エゼキェルの自己主張の手立ては尽きる事無くどんどんエスカレートしていった。 例えば、新米水夫の男試しのメニューだ。 潜って艦底を廻って艦の反対側へ出る、甲板のブルワークの上を歩く等、大の男でも怖くて出来ない事で競い合う。 その多くは子供には体格的に危険な事もあって、親父達にはっきりと止められていた。 でも簡単なものは何でもエゼキェルの競争道具になり、やはり俺は負け続けていた。 エゼにだって中には苦手なものもあっただろう。 でも当時の彼は俺に勝ちたい一心の方が強くて、震えながらもロープを登ってみたり、下層階の暗い貯蔵庫にネズミ退治に行ってみたりしていた。

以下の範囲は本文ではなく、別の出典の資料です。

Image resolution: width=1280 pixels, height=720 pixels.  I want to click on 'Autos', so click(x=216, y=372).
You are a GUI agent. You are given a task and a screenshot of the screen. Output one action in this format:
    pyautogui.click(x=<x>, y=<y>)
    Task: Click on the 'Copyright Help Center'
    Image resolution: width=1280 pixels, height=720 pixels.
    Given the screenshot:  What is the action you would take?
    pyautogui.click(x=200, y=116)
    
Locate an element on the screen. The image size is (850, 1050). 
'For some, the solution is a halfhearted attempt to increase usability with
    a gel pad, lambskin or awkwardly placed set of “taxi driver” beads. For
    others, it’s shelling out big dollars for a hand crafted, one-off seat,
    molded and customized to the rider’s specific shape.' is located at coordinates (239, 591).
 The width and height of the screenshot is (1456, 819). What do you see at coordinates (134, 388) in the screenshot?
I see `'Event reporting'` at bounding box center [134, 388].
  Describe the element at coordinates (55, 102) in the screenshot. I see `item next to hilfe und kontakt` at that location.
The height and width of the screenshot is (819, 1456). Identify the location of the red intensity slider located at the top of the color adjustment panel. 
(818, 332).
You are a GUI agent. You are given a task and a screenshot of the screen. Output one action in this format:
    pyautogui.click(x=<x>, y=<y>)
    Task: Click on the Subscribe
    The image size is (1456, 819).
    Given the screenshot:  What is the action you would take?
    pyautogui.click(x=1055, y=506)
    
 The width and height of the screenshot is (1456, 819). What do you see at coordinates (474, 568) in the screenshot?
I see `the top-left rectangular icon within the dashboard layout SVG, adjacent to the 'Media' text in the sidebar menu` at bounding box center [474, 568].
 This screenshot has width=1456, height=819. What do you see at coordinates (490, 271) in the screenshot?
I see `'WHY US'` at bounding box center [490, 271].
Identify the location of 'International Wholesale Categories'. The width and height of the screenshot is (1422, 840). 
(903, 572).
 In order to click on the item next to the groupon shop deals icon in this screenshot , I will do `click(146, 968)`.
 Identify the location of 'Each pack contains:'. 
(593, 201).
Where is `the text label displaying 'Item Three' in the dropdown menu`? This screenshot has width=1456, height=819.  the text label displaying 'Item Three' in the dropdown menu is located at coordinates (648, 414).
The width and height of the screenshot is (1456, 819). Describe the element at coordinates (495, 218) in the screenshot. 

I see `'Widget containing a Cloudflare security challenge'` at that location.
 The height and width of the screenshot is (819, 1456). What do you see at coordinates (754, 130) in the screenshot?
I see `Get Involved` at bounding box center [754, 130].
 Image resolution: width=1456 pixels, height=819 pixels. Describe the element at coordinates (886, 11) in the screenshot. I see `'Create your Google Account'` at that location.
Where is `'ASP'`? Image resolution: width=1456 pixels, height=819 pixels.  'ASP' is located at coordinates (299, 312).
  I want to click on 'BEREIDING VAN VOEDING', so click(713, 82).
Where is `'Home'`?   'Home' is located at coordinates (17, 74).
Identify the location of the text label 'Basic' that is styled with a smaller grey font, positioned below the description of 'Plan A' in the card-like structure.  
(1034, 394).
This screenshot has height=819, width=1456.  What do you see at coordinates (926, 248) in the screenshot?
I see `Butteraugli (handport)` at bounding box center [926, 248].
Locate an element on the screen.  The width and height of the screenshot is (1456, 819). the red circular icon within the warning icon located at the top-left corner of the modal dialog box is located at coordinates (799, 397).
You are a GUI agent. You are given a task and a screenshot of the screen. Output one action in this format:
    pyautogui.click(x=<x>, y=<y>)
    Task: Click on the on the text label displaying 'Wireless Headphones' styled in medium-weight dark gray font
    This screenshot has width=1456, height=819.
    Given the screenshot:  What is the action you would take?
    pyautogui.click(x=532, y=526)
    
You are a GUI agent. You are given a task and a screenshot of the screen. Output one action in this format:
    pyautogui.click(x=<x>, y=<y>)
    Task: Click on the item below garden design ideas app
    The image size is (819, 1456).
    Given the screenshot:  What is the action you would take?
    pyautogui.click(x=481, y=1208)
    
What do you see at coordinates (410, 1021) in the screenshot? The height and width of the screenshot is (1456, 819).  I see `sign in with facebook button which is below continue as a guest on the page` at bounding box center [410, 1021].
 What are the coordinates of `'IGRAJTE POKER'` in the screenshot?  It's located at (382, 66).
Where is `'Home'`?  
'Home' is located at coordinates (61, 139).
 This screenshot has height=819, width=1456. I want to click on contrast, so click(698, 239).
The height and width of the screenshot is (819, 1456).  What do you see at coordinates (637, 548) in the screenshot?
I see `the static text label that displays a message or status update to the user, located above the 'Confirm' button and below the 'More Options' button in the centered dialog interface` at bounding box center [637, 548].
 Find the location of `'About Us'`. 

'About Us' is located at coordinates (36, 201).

そんな頃の話だ。 ヴァルドゥから見てラスイスラス海の西、オイステ諸島を中心に荒らしていた海賊団が近海まで勢力を広げてきた為、ヴァルドゥ艦隊が出ていくことになった。 あの頃は親父が全艦隊を指揮していて、ヴァルドゥ艦の仕事と存在意義が理解出来るようになったのはもうちょっと後だったから、俺はお飾りにもならない程度だった。
親父の指揮下では、当時お子様な俺が乗った旗艦が戦闘に加わるのは問題外だったから、旗艦は戦闘海域から距離を開けて砲撃戦やその後を指揮しながら見ているだけだった。 だから俺には何が起こっているのか何が行われているのか全然理解出来なくて、分かった事は、長時間の砲撃戦と他艦による白兵戦の後ヴァルドゥ艦隊が勝った事と、海賊の首領を拿捕した事だけだった。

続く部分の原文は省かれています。